El cantinero toma una botella de whisky Dunbar y le pregunta con qué lo corta. “Con naranjita”, responde el cliente, y bebe tranquilo su fino trago.

Salgo a la calle, fumo un cigarro, siento todo el silencio del barrio, entiendo un poco por qué las mujeres, por lo general, no van a esos bares: se aburren soberanamente. Los hombres en los bares pueden mantener una cofradía silenciosa por horas. Pago 35 pesos por un whisky, que no es Dunbar pero casi, y me voy al bar Sudamericano, a un par de cuadras y sobre Carlos María Ramírez.

El hombre joven que me atiende me mira y me habla como a los forasteros, con dos palabras y de reojo. Lo acepto, soy yo el intruso.

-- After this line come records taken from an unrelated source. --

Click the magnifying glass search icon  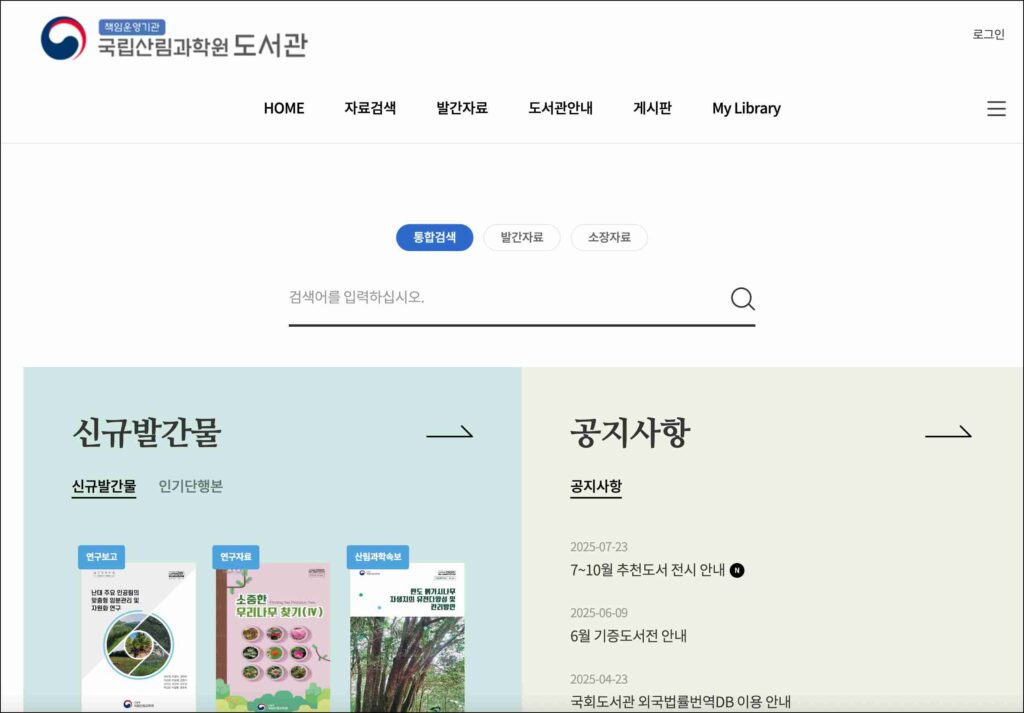tap(743, 299)
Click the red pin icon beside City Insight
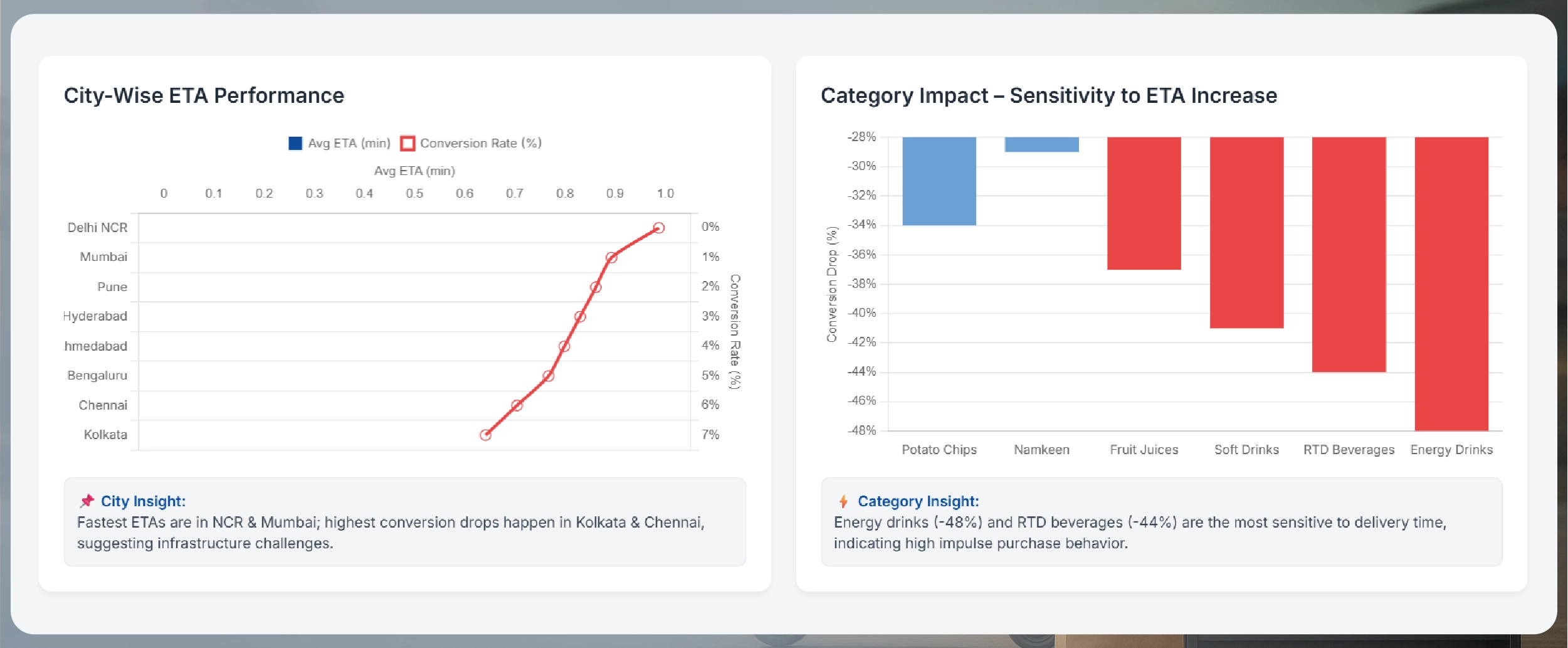This screenshot has width=1568, height=648. (x=87, y=501)
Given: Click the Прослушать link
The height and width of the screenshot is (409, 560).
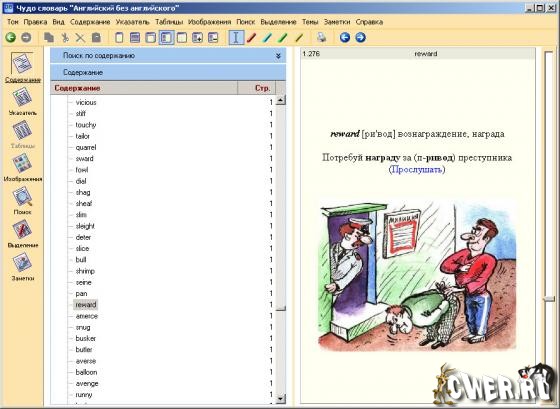Looking at the screenshot, I should [417, 169].
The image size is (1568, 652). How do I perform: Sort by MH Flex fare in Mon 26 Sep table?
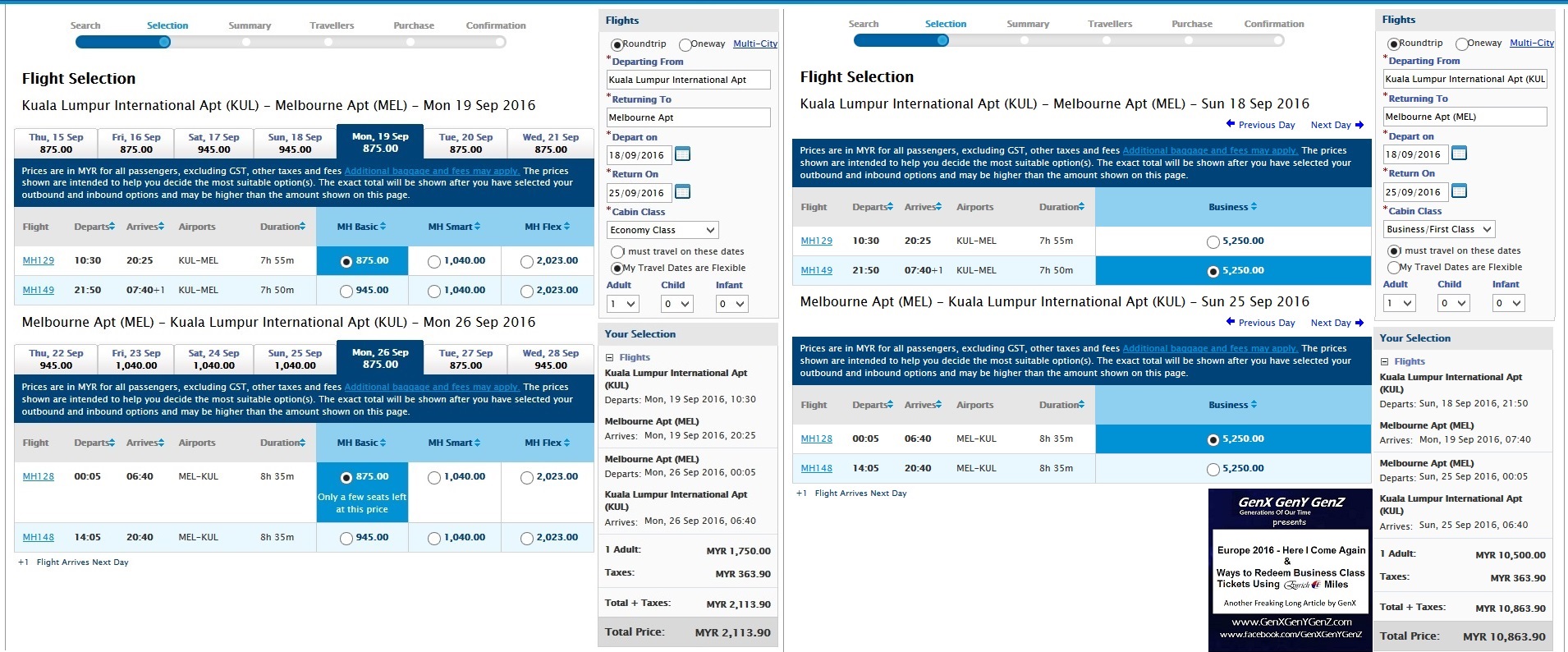(547, 443)
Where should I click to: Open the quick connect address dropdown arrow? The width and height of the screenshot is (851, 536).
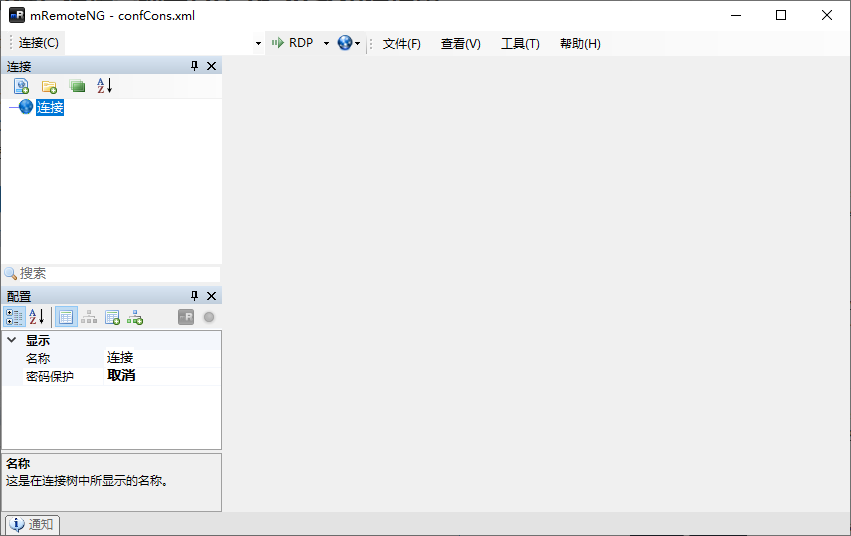coord(258,43)
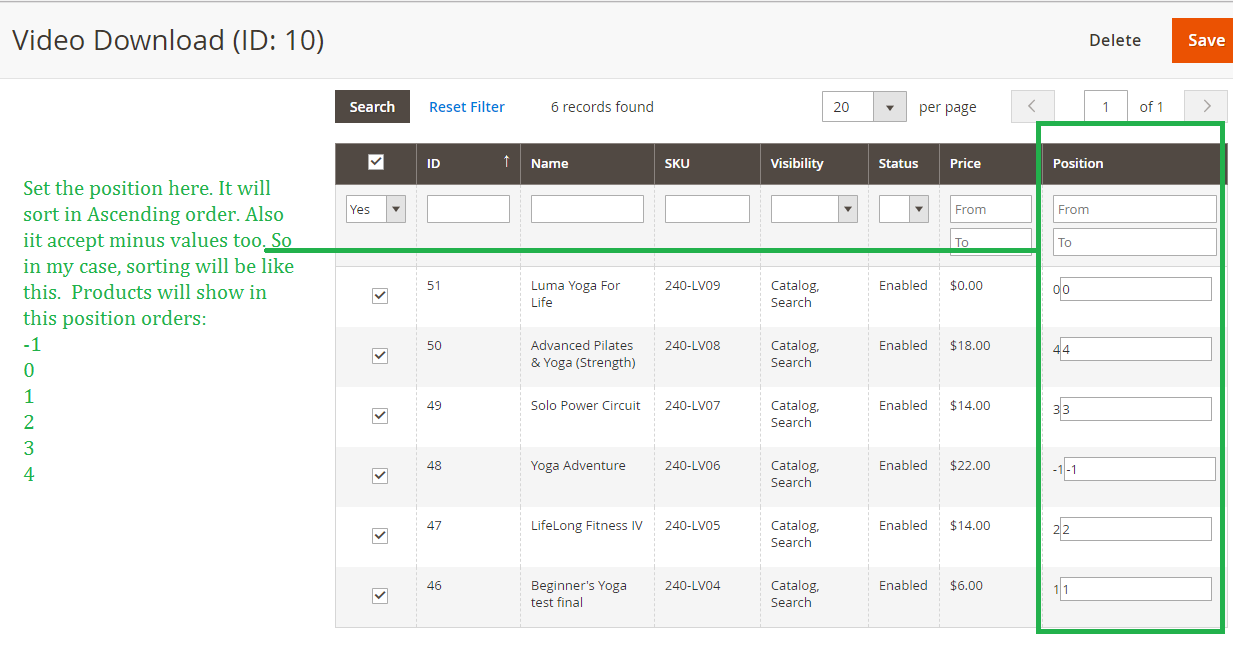Toggle the select-all header checkbox
This screenshot has height=652, width=1233.
pyautogui.click(x=376, y=162)
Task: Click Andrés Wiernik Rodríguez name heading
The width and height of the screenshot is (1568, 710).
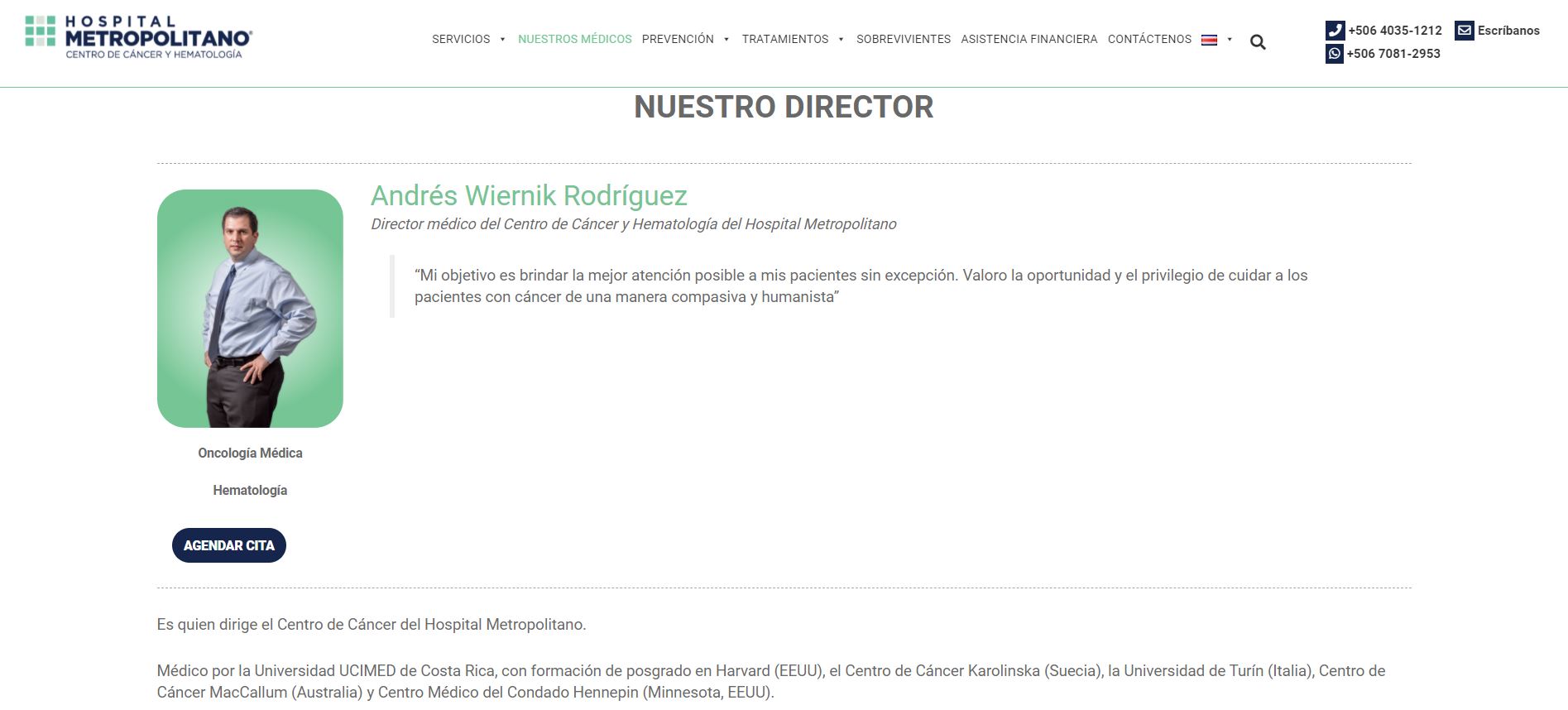Action: (x=529, y=196)
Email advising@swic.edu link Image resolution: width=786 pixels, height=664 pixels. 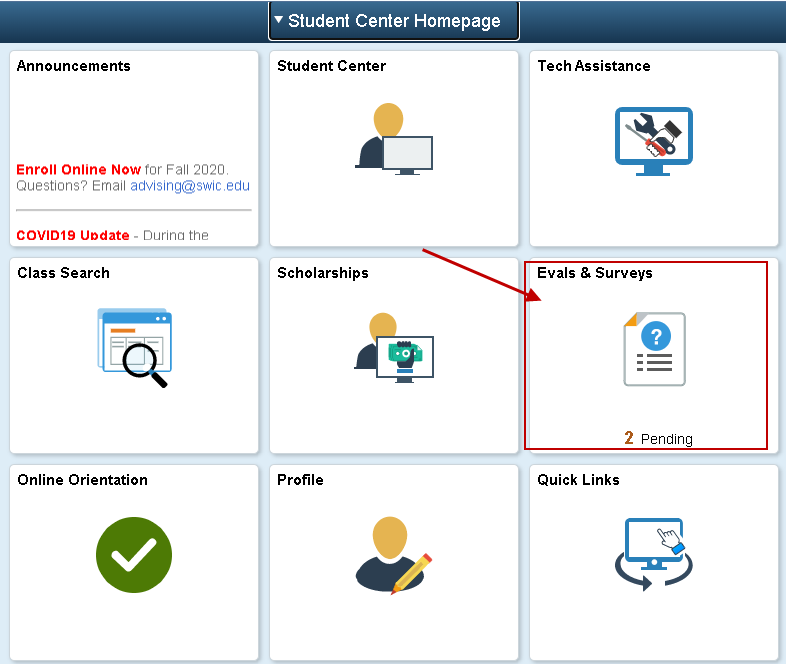point(190,185)
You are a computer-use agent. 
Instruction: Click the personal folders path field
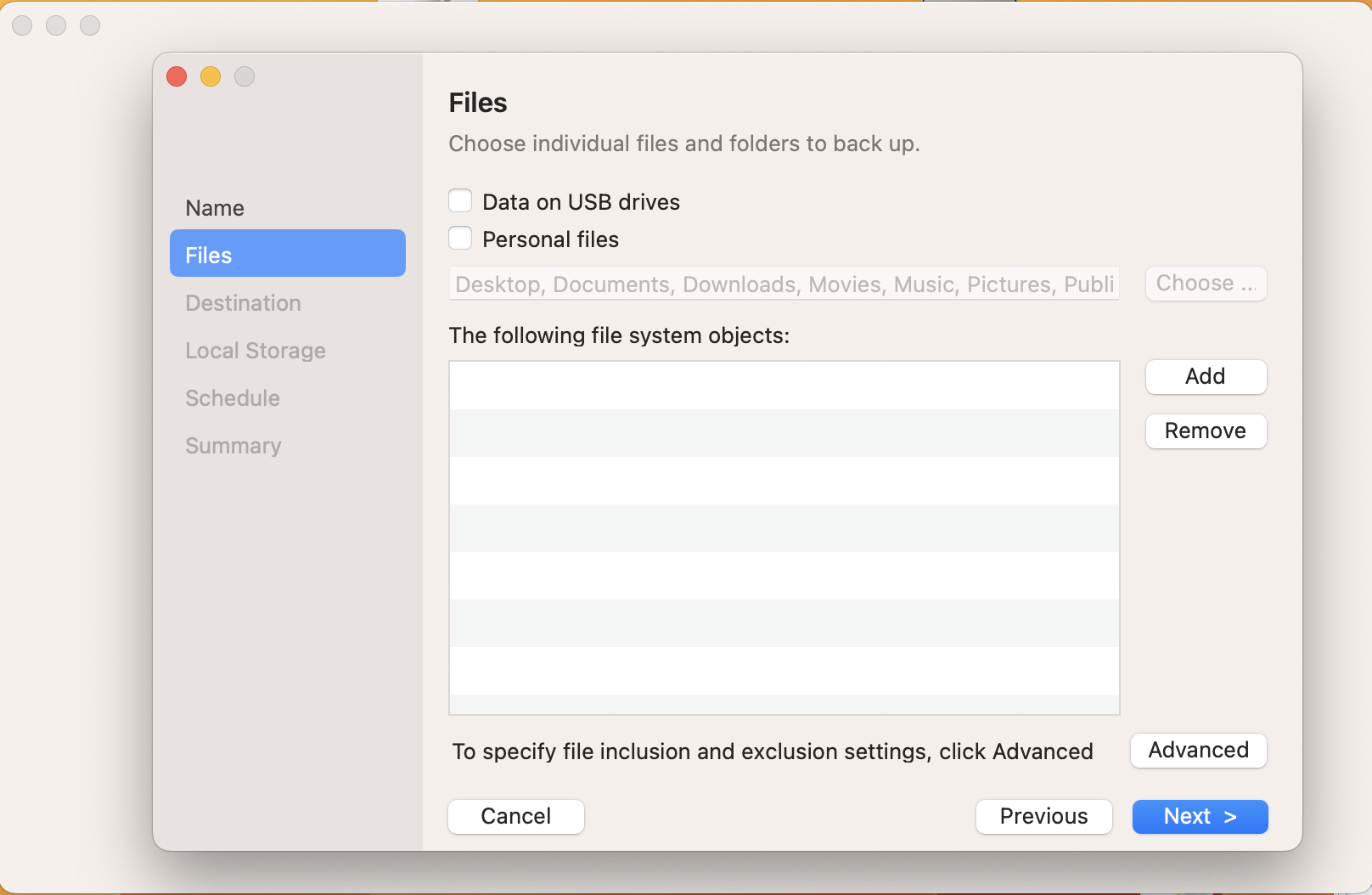(784, 284)
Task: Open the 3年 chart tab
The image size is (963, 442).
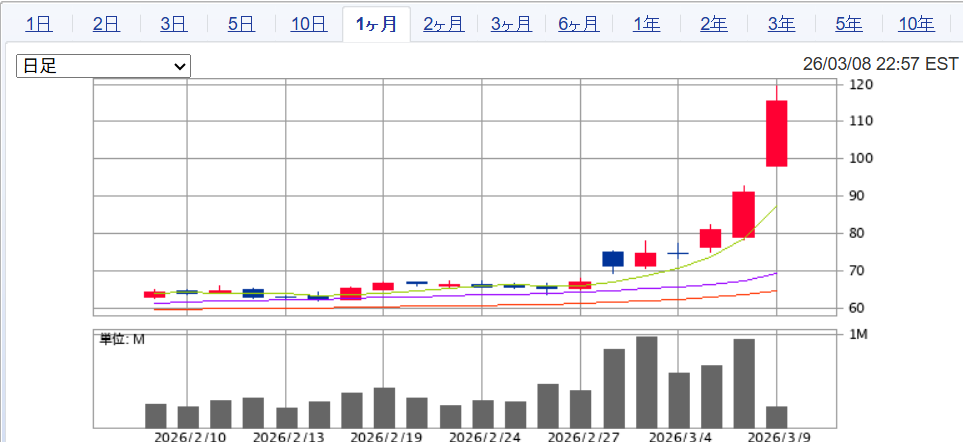Action: [781, 24]
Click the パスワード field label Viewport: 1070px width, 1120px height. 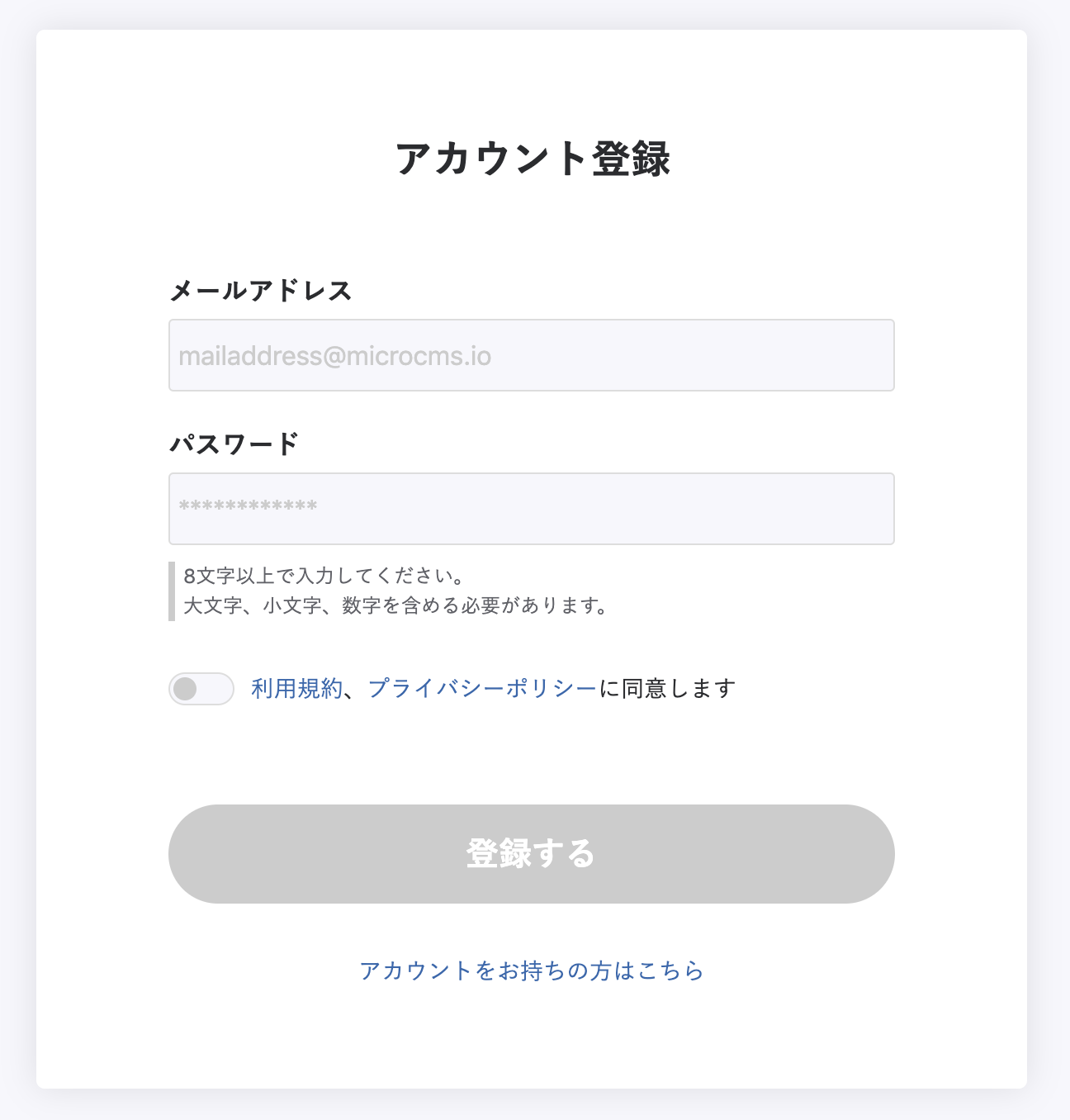point(234,444)
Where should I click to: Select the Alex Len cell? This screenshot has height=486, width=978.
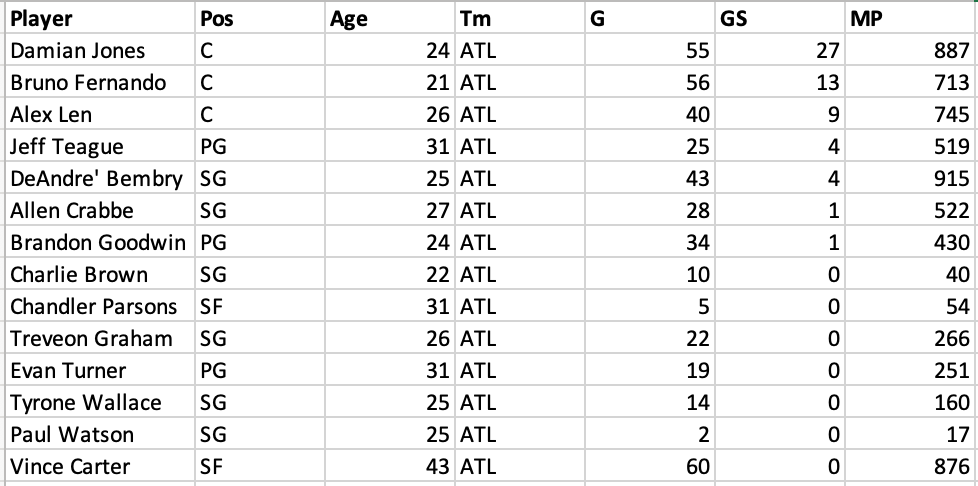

Una familia entera, que sólo habla de carnaval, mira por la tele murgas y parodistas y come pizzas suculentas, mientras dos veteranos acodados y prolijos (no siempre los veteranos de barrio son los borrachos perdidos) hablan de trabajo. Del techo cuelgan grandes ruedas de viejas carretas, una pequeña foto de Gardel parece inamovible, otra del Che Guevara está al lado del gran televisor LCD, Chaplin y el pibe sentados en la vereda se reflejan en un espejo, detrás mío un póster gigante de Zitarrosa (con la leyenda “Gracias, Alfredo”) me sostiene la espalda. Todo data de otro tiempo, del ex Uruguay que quizás no sea tan ex; capaz que sólo hay que salir del Centro o los barrios acomodados. Las paredes no han sido pintadas desde hace años, pero están limpias y mantienen un color agrio (no se me ocurre otra forma de nombrarlo) que aquieta los sentidos, si no fuera por el delivery (morochón, alto, joven, profundamente viril) que me altera un poco. Pienso en por qué siempre hay algo o mucho de deseo sensual en mis crónicas (lo pienso por si los lectores lo piensan), y encuentro una única razón: el relato de la vida sin una incursión de temblor sexual me resulta inverosímil.

Pido una pizza para calmar el hambre o sublimar el deseo y acompañar el whisky. Todo me sale 110 pesos. A eso le llamo yo conciencia de clase, o no dejarse estafar.

Como estoy solo y aún tengo a Zitarrosa sosteniéndome la espalda, recurro a un verso suyo para luego callar: “La soledad son cuatro mundos / el de la mentira / el de la vergüenza / el del miedo y el de la soledad / ¿Quién pudiera amar después de roto?”. ¿Quién está roto y solo? Uno y el ex Uruguay.